Category: News ArchiveHits: 1480
Ten Ton Hammer:
A game needs to be about far more than combat, especially one sporting (Dungeons and Dragons) in the title. Some of the most important staples of D&D are cool environments, extraordinary monsters, and epic quests. Neverwinter has all of these in spades. As you gain power, you're given more important quests and missions to investigate. As you progress through the game, you begin to realize that the last dungeon you claimed was the coolest dungeon you've ever seen soloing (I'm looking at you Clocktower) is no longer the coolest...because the dungeon you're in at that moment is now the coolest.
The further you go, the more monsters you encounter, each with their own special ways of dealing as much damage to your poor character as they can. I find myself regularly trying out different power combinations and methods of dispatching just as much pain and agony back at them. As you delve into Neverwinter dungeons, not only will you discover more methods of death, destruction, and dismemberment, you'll be greeted by some old D&D classics. The Mimic and the enormous Gelatinous Cube that tried to eat me the other day were both brutal and welcome sights. They're not overused and provide just enough flair and distraction to be a joy rather than an annoyance.
Questing in Neverwinter falls on the (kill 10 rats) / FedEx side of the MMO fence. There's little reason to veer off the shining path except to find hidden caches of potions, enchantments, and money. I suppose that the game would feel much less linear if I turned off pathing but, then again maybe not. The quests and the lack of exploration will remain the same even if the sparkles are gone.
Oddly enough, quests in a party with like-leveled characters are not 'shareable' at times. For instance, Shelassa found a quest in a zone in which we were playing. She tried to share it and was unable to do so. This happened several times. I realize that there are quests that are class-specific but partied players should at least be able to obtain the quest, or simply see it, in order to tag along, if not to benefit.
In this phase for the Neverwinter Open Beta, marked the first time in the game where I participated in an event where I participated in back-to-back Cloak Tower dungeon runs. While the loot from the run was insignificant since other players forgot about the dungeon keys, the fact that I was grinding for Astral Diamonds felt like I had been playing this game for a very long time. It felt like second nature as I immediately picked up daily quests, which also yield some unique rewards. While I haven't had a chance to really sit down and look at the Foundry, just the initial glance into the way that the built-in feature works is sure to excite die-hard Dungeon & Dragons fans as well as any kind of player wanting to step into the DM role.
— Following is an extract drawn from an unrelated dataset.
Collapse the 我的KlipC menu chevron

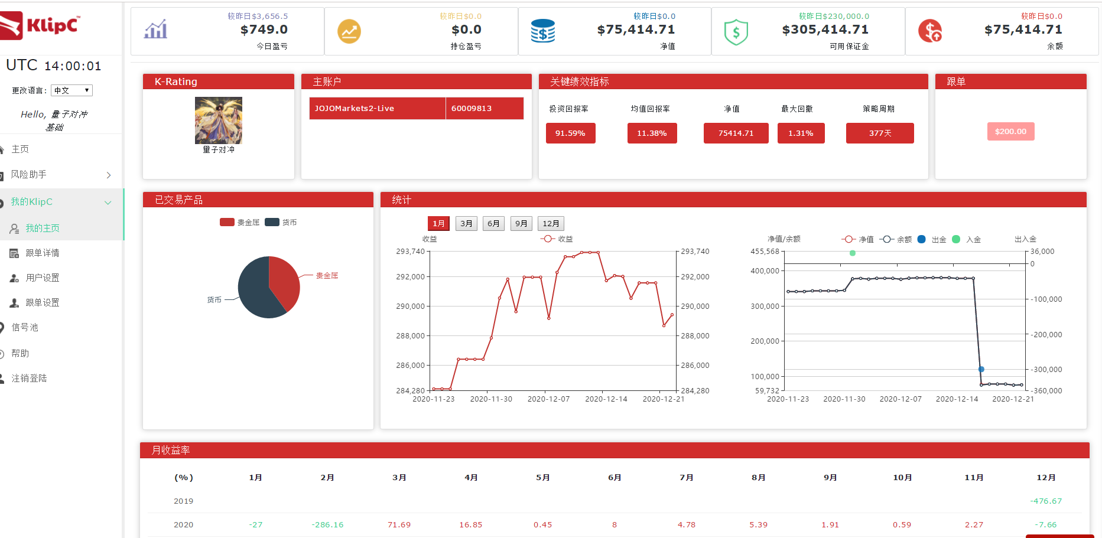(108, 203)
Combat in the Neverwinter Open Beta, for the most part felt unchanged as I progressed through the same quests found in previous beta sessions. While quests seemed to have been altered and tweaked for various reasons, it felt easier transitioning through quests as the Guardian Fighter by slowly whittling down enemies by soaking damage. Much of the interface seems to be unchanged, as well as the tree for one's abilities. While the buddy system still uses the Star Trek Online means of adding friends, it feels like a hurdle that becomes easier after the first time.
And Games on Net:
Unfortunately, progression is remarkably linear, with the main questline following a reasonably straight path of missions above and below ground, coupled with a talent tree that doesn't enjoy much branching out. If you decide to be a Guardian Fighter, for example, you'll likely find yourself doing a lot of blocking. All of the time. Thankfully, the various dungeons are long, sprawling and varied in their design and structure, with difficulty levels curving at an acceptable rate. Cryptic have also thrown in timed events that reward you for completing certain quest or mission types within a certain period; such as fighting back a player-created invasion via the Foundry, or competing in a skirmish with other players. The only problem with this system is that some of this content can take much longer to complete than the time allows I remember rushing through dialogue and battles as the seconds ticked away, eventually losing my 150% experience reward.
It's also quite difficult to feel like you're part of a community while the cities are (currently) bustling with commerce, people and a surprising lack of spam, the game feels a little lonely. Entering dungeons, where you will spend a significant amount of your time, are instanced affairs that feel cut off from the wider fight. Unless you've made a conscious effort to find other players, whether via chat, your guild or matchmaking, you'll probably take advantage of the companion system, which allows you to purchase allies to fight alongside you.